Textbook vs. field training: Kurt and Eric Scherzinger opt for a hybrid of textbook and on-the-job training, but usually not at the same time.
ERIC: Kurt, why are we having this debate? I thought we had been over this multiple times about how important classroom, which involves textbooks, training is. In college, we worked out of textbooks; we didn’t do field training. There are too many variables that get thrown in the mix when you do field training. The best thing to do is get everyone trained the same way out of a textbook so there aren’t gray areas.
KURT: Just how long have you been out of the field? “No gray areas?” Really? Pest control has tons of gray areas, and there are a lot of conditions you can’t teach out of a book. To capture something out of a book and try to take it into a real-life situation is tough. And not just taking care of the pest, but also how to interact with customers. That is why field training is, by far, the best. How big do you want the textbook to be? It would take a huge textbook to capture all of the situations you could run into. For example, what happens when a customer has a newborn baby, children or pets? What about when you can’t find where an ant colony is coming from? The list goes on and on.
ERIC: Easy! Those things can be easily explained in a textbook.
KURT: You’re missing the point. How often do you see two houses that look exactly the same and have the exact same conditions?
ERIC: Well… spec houses! But you’re right; everyone lives differently and has different landscaping. I guess no two restaurants are the same, either. You know — some restaurants are spotless and then there are the ones we would never eat at.
KURT: See? There are so many obstacles and different circumstances you run into in the field, you can’t possibly train only out of a textbook.
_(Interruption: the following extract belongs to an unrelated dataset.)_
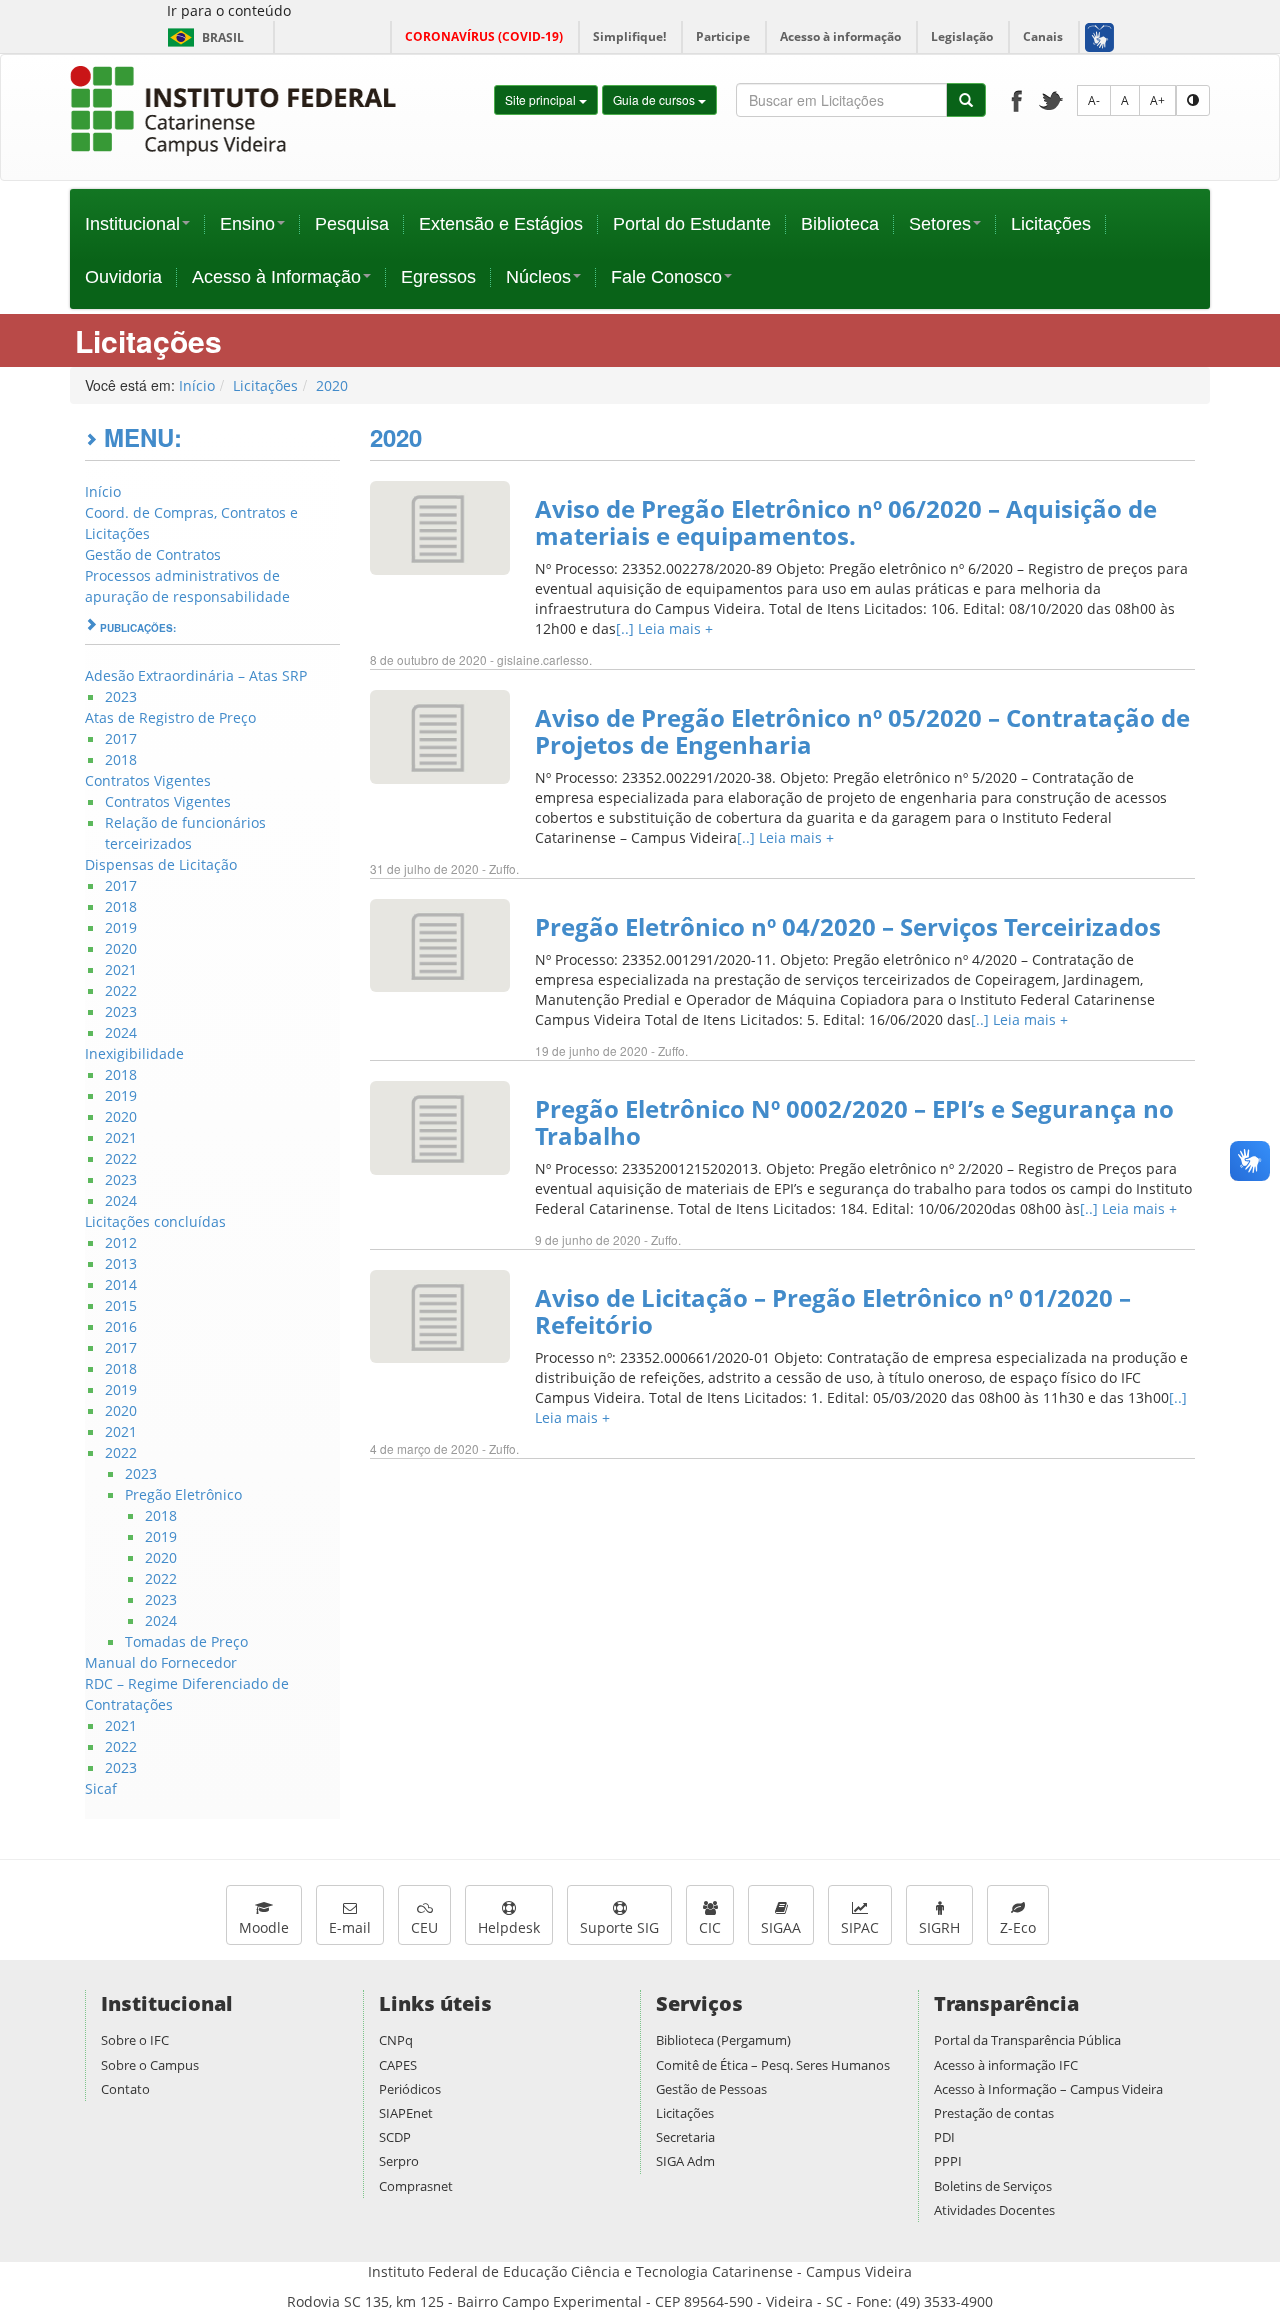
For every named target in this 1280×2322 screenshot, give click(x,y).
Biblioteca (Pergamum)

ERIC: OK, I see what you are saying, but what about our debate in the March issue, where you were saying virtual reality was the way to go?
KURT: That is an important tool that is more like in-the-field training. It’s not reading out of a boring textbook. I mean, come on, you know how you learn best — hands-on.
ERIC: OK, OK, you make a good point. I just want to make sure everyone is on the same page. Not having a tangible metric of training worries me. Like I said in March, that is why classroom training is so important. It equips the techs with the knowledge they need to go do their jobs.
KURT: I’ll give it to you that for the state pesticide license test, yes, training in a classroom with a textbook is probably needed. And a textbook can be a good reference to confirm a hunch for identification, for example. But to train on our processes and protocol — you can’t teach that in a classroom in a textbook. We can write down bullet points and go over them, but it is putting them into action and arming the techs with the knowledge to figure it out. We would never get techs out of training if we trained them out of a textbook for every possible situation they could run into.
ERIC: I guess you’re right again. We can use a hybrid then, right? We have to train out of the textbook a little bit, but ultimately being out in the field with the techs is what is going to give them the best training.
KURT: Once again, it’s starting to sink in with you … finally.